■ Assigned task: After locating the line that contains "The height and width of the screenshot is (686, 1024)." in the data below, set down exactly that line and each one after it through the line that contains "Task: Expand the", and nothing more.

━━━━━━━━━━━━━━━━

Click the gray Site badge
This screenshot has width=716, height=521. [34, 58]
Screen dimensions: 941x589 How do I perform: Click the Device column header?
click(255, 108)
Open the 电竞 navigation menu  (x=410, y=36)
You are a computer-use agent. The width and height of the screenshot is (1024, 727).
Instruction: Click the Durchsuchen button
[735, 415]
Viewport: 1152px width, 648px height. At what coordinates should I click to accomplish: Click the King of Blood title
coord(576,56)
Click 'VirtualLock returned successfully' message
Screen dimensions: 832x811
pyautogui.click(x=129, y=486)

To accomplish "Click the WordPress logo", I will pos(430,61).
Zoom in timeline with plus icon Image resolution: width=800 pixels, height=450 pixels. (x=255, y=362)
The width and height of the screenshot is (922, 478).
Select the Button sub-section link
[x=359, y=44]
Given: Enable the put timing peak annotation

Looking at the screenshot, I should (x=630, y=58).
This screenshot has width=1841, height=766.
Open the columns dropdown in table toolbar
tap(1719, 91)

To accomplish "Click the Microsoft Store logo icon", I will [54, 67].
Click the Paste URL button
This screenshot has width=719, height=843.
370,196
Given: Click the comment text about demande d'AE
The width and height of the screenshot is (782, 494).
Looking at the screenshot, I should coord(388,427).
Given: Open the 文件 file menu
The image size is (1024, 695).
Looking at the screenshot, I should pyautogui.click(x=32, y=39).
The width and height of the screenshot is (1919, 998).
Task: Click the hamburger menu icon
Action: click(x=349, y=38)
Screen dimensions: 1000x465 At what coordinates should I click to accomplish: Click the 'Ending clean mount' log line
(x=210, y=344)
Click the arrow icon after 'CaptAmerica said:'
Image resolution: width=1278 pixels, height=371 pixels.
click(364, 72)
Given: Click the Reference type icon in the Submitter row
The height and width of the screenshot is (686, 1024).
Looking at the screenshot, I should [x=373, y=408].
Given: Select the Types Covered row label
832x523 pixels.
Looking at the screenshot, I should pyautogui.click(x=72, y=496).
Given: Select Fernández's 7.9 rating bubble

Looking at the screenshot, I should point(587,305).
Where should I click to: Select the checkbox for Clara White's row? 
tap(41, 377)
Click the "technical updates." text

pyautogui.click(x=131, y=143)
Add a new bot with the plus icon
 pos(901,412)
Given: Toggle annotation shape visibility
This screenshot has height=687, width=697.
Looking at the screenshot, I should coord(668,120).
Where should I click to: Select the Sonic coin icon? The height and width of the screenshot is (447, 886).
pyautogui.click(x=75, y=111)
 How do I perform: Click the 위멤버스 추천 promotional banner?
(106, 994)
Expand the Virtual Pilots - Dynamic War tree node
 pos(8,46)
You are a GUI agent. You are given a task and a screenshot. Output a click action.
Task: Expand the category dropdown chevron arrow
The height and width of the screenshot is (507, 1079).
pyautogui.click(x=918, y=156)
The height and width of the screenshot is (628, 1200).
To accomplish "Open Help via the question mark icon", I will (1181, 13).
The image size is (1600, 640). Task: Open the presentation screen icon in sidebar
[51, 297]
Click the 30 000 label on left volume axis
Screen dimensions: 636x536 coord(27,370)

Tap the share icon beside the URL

━━━━━━━━━━━━━━━━

■ Answer box:
The height and width of the screenshot is (686, 1024).
Looking at the screenshot, I should [x=373, y=408].
Given: Select the Types Covered row label
832x523 pixels.
Looking at the screenshot, I should pyautogui.click(x=72, y=496).
Given: Select Fernández's 7.9 rating bubble

Looking at the screenshot, I should point(587,305).
Where should I click to: Select the checkbox for Clara White's row? 
tap(41, 377)
Click the "technical updates." text

pyautogui.click(x=131, y=143)
Add a new bot with the plus icon
 pos(901,412)
Given: Toggle annotation shape visibility
This screenshot has height=687, width=697.
Looking at the screenshot, I should coord(668,120).
Where should I click to: Select the Sonic coin icon? The height and width of the screenshot is (447, 886).
pyautogui.click(x=75, y=111)
 How do I perform: Click the 위멤버스 추천 promotional banner?
(106, 994)
Expand the Virtual Pilots - Dynamic War tree node
 pos(8,46)
You are a GUI agent. You are given a task and a screenshot. Output a click action.
Task: Expand the category dropdown chevron arrow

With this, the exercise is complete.